What needs to be done: Render the records below as a JSON list of strings with one string per line, leaving out any blank lines.
-*-
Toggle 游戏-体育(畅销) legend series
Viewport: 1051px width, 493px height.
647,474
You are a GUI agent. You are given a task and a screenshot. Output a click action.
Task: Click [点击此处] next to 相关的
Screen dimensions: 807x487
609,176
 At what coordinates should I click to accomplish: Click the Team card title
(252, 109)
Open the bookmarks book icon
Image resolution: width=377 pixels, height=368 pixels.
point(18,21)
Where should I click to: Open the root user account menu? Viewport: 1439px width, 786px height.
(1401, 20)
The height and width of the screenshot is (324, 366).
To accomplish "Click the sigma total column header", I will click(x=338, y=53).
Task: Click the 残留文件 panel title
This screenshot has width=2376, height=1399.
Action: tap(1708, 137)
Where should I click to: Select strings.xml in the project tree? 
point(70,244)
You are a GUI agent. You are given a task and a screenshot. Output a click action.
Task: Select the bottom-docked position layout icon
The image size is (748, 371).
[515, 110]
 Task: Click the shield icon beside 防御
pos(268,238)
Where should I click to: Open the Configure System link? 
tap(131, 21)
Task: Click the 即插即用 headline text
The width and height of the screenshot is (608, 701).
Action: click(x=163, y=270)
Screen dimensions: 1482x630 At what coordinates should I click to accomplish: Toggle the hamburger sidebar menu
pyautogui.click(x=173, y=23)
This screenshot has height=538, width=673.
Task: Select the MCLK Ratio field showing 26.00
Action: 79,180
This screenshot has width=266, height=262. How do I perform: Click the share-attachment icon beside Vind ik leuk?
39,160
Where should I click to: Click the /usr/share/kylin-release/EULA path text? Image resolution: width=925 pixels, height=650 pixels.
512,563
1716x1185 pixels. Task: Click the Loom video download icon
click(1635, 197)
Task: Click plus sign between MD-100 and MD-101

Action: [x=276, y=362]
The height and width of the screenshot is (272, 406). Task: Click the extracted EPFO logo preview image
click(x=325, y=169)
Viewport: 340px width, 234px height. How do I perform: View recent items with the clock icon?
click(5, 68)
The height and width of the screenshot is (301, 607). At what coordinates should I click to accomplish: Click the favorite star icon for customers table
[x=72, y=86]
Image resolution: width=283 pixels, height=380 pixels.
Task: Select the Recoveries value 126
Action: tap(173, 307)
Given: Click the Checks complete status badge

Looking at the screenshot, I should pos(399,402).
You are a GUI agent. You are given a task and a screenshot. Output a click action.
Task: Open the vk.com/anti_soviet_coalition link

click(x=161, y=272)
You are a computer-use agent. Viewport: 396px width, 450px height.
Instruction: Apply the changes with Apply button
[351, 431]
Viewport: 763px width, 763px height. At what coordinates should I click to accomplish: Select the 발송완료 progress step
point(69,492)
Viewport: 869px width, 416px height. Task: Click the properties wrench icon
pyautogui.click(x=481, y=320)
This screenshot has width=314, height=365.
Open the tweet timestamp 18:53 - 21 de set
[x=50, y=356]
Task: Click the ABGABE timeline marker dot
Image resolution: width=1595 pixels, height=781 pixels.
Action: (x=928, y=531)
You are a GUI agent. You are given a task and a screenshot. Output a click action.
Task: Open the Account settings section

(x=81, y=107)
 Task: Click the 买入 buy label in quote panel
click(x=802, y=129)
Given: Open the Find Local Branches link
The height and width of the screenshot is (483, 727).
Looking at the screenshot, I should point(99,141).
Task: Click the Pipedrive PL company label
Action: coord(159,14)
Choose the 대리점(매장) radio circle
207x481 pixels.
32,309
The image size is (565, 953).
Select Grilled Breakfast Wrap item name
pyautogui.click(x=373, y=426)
-*-
Finished exercise:
[
  "Toggle 游戏-体育(畅销) legend series",
  "Viewport: 1051px width, 493px height.",
  "647,474",
  "You are a GUI agent. You are given a task and a screenshot. Output a click action.",
  "Task: Click [点击此处] next to 相关的",
  "Screen dimensions: 807x487",
  "609,176",
  " At what coordinates should I click to accomplish: Click the Team card title",
  "(252, 109)",
  "Open the bookmarks book icon",
  "Image resolution: width=377 pixels, height=368 pixels.",
  "point(18,21)",
  "Where should I click to: Open the root user account menu? Viewport: 1439px width, 786px height.",
  "(1401, 20)",
  "The height and width of the screenshot is (324, 366).",
  "To accomplish \"Click the sigma total column header\", I will click(x=338, y=53).",
  "Task: Click the 残留文件 panel title",
  "This screenshot has width=2376, height=1399.",
  "Action: tap(1708, 137)",
  "Where should I click to: Select strings.xml in the project tree? ",
  "point(70,244)",
  "You are a GUI agent. You are given a task and a screenshot. Output a click action.",
  "Task: Select the bottom-docked position layout icon",
  "The image size is (748, 371).",
  "[515, 110]",
  " Task: Click the shield icon beside 防御",
  "pos(268,238)",
  "Where should I click to: Open the Configure System link? ",
  "tap(131, 21)",
  "Task: Click the 即插即用 headline text",
  "The width and height of the screenshot is (608, 701).",
  "Action: click(x=163, y=270)",
  "Screen dimensions: 1482x630 At what coordinates should I click to accomplish: Toggle the hamburger sidebar menu",
  "pyautogui.click(x=173, y=23)",
  "This screenshot has height=538, width=673.",
  "Task: Select the MCLK Ratio field showing 26.00",
  "Action: 79,180",
  "This screenshot has width=266, height=262. How do I perform: Click the share-attachment icon beside Vind ik leuk?",
  "39,160",
  "Where should I click to: Click the /usr/share/kylin-release/EULA path text? Image resolution: width=925 pixels, height=650 pixels.",
  "512,563",
  "1716x1185 pixels. Task: Click the Loom video download icon",
  "click(1635, 197)",
  "Task: Click plus sign between MD-100 and MD-101",
  "Action: [x=276, y=362]",
  "The height and width of the screenshot is (272, 406). Task: Click the extracted EPFO logo preview image",
  "click(x=325, y=169)",
  "Viewport: 340px width, 234px height. How do I perform: View recent items with the clock icon?",
  "click(5, 68)",
  "The height and width of the screenshot is (301, 607). At what coordinates should I click to accomplish: Click the favorite star icon for customers table",
  "[x=72, y=86]",
  "Image resolution: width=283 pixels, height=380 pixels.",
  "Task: Select the Recoveries value 126",
  "Action: tap(173, 307)",
  "Given: Click the Checks complete status badge",
  "Looking at the screenshot, I should pos(399,402).",
  "You are a GUI agent. You are given a task and a screenshot. Output a click action.",
  "Task: Open the vk.com/anti_soviet_coalition link",
  "click(x=161, y=272)",
  "You are a computer-use agent. Viewport: 396px width, 450px height.",
  "Instruction: Apply the changes with Apply button",
  "[351, 431]",
  "Viewport: 763px width, 763px height. At what coordinates should I click to accomplish: Select the 발송완료 progress step",
  "point(69,492)",
  "Viewport: 869px width, 416px height. Task: Click the properties wrench icon",
  "pyautogui.click(x=481, y=320)",
  "This screenshot has width=314, height=365.",
  "Open the tweet timestamp 18:53 - 21 de set",
  "[x=50, y=356]",
  "Task: Click the ABGABE timeline marker dot",
  "Image resolution: width=1595 pixels, height=781 pixels.",
  "Action: (x=928, y=531)",
  "You are a GUI agent. You are given a task and a screenshot. Output a click action.",
  "Task: Open the Account settings section",
  "(x=81, y=107)",
  " Task: Click the 买入 buy label in quote panel",
  "click(x=802, y=129)",
  "Given: Open the Find Local Branches link",
  "The height and width of the screenshot is (483, 727).",
  "Looking at the screenshot, I should point(99,141).",
  "Task: Click the Pipedrive PL company label",
  "Action: coord(159,14)",
  "Choose the 대리점(매장) radio circle",
  "207x481 pixels.",
  "32,309",
  "The image size is (565, 953).",
  "Select Grilled Breakfast Wrap item name",
  "pyautogui.click(x=373, y=426)"
]